**The problem:** Find "You are a computer-use" in the material, then return exactly the line containing it and all lines after it to the end, leaving out pictures.
↓
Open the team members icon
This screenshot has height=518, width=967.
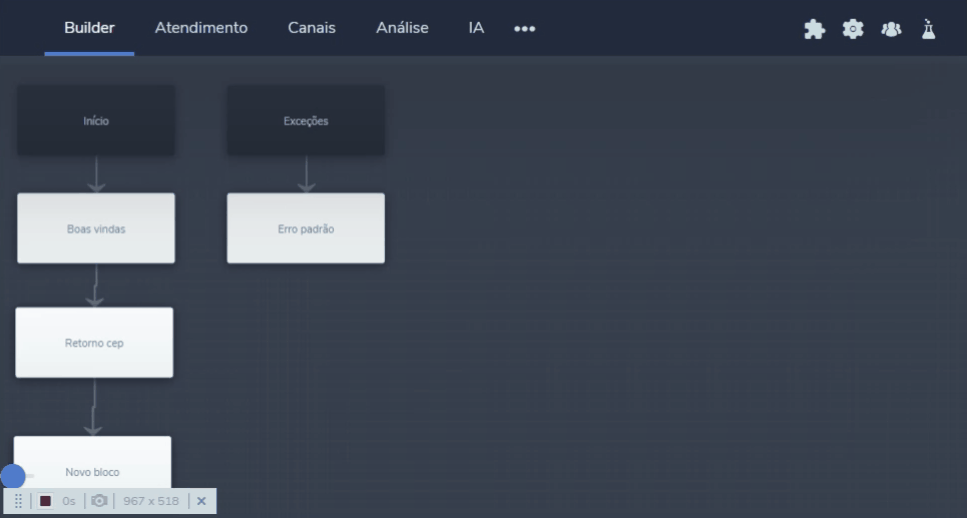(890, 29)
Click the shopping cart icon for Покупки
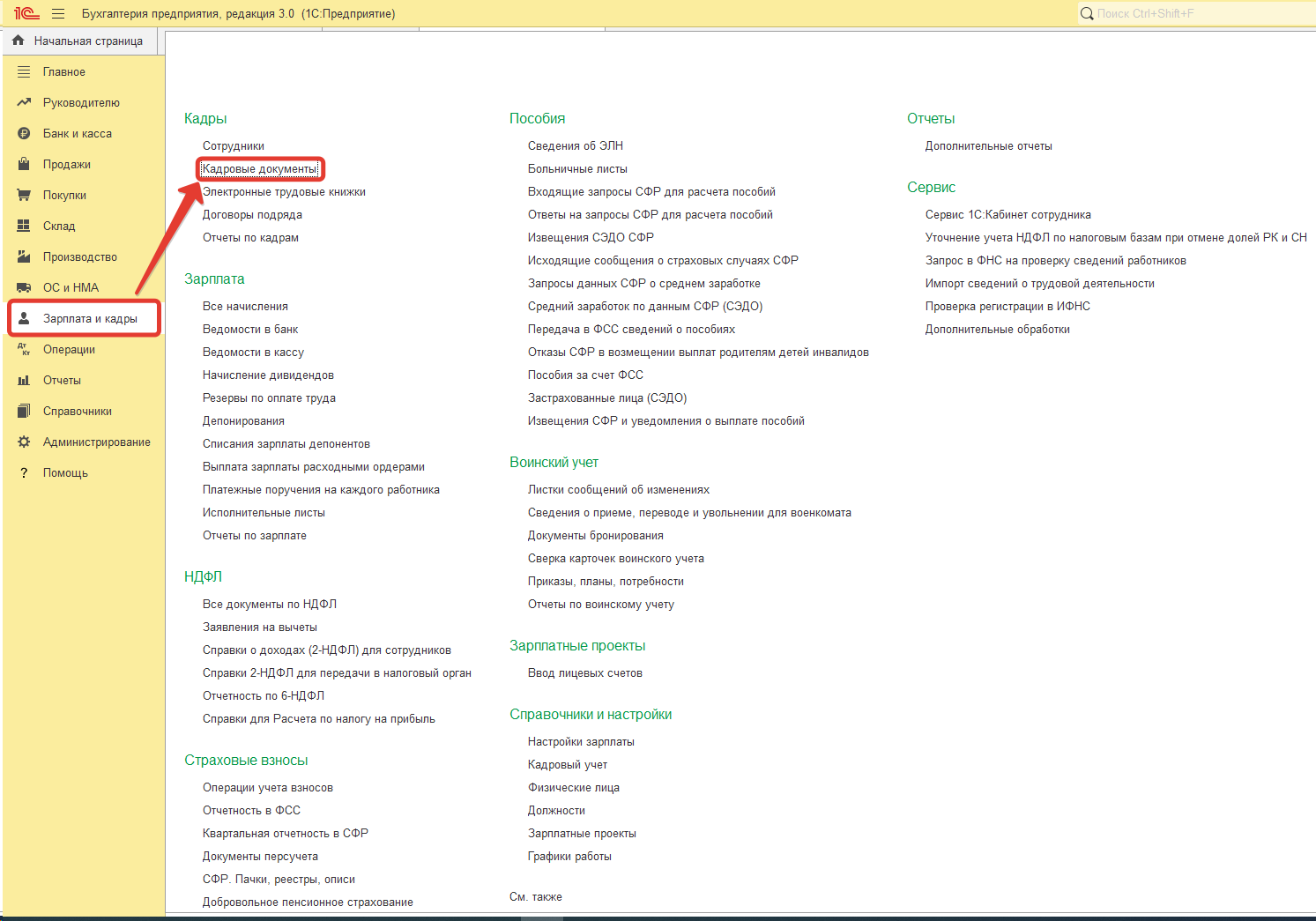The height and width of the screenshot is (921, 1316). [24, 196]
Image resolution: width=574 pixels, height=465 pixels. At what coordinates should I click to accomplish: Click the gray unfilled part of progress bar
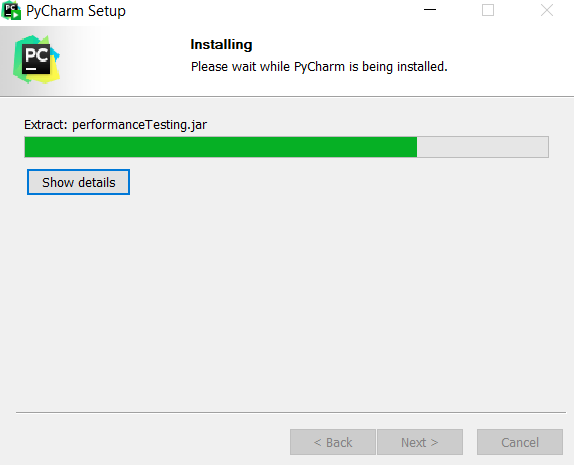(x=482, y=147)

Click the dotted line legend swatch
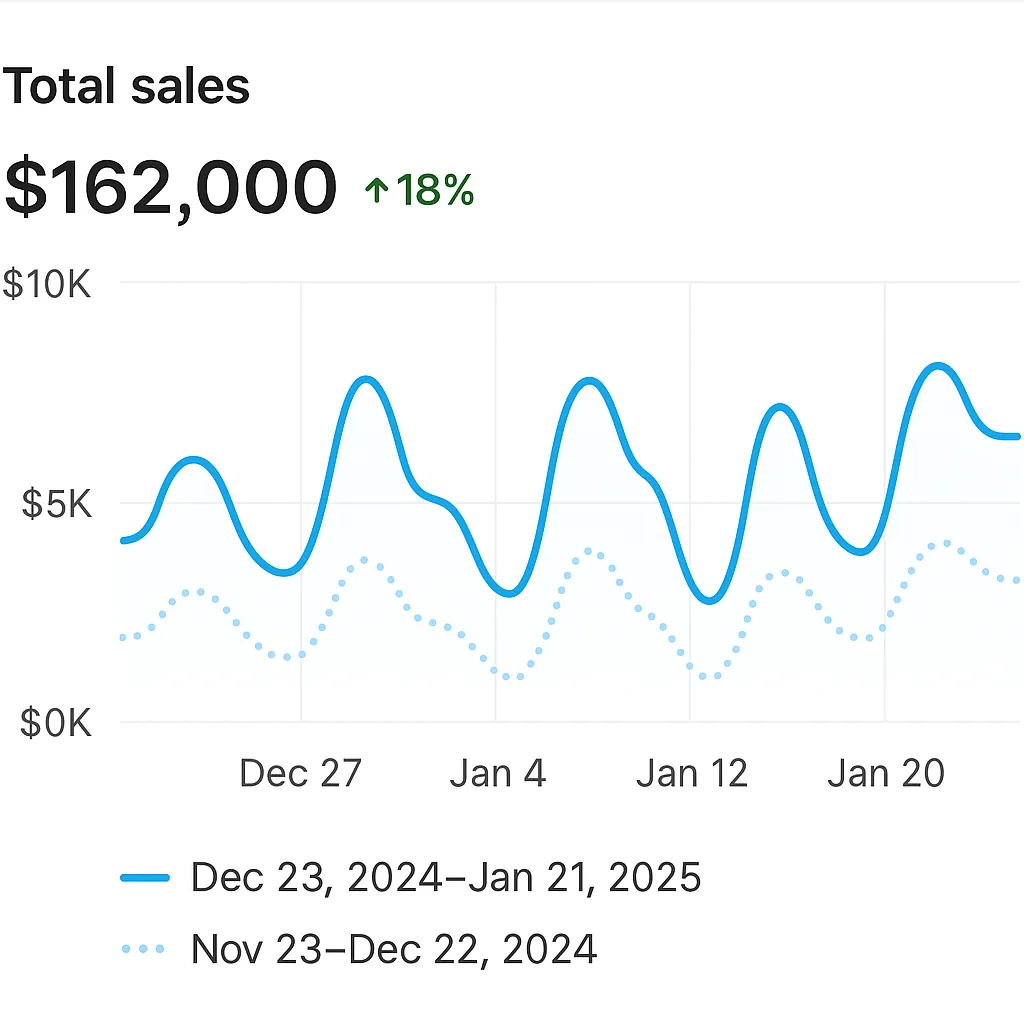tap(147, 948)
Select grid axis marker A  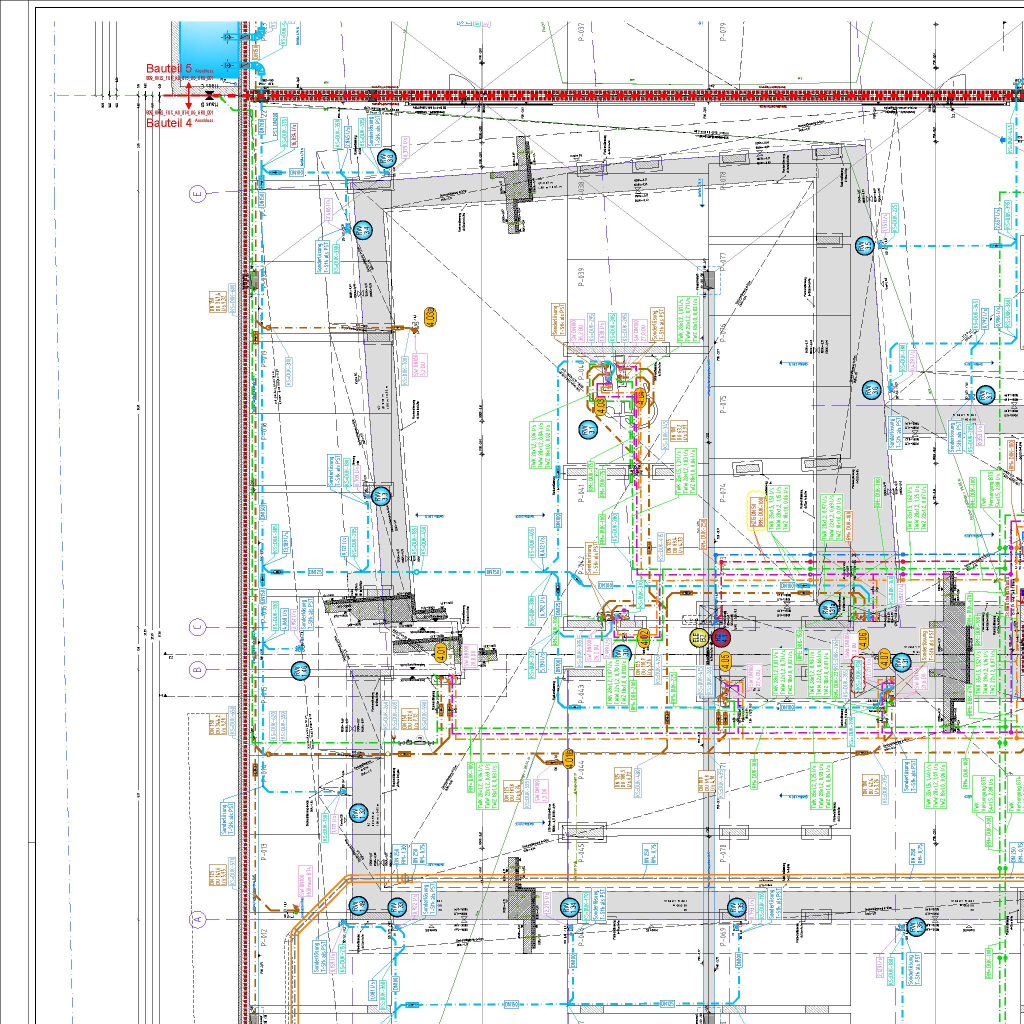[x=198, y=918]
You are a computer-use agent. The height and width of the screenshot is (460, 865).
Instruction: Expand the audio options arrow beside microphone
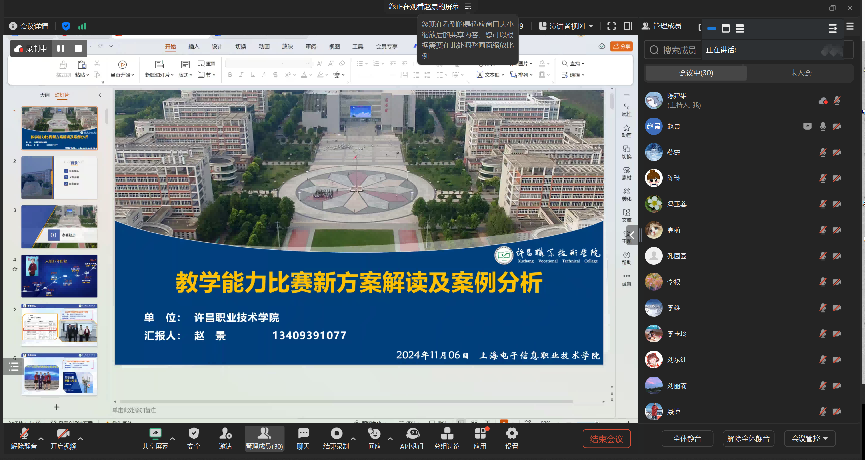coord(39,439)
↑
**Reply:**
You are a computer-use agent. The height and width of the screenshot is (460, 865).
Instruction: Expand the audio options arrow beside microphone
coord(39,439)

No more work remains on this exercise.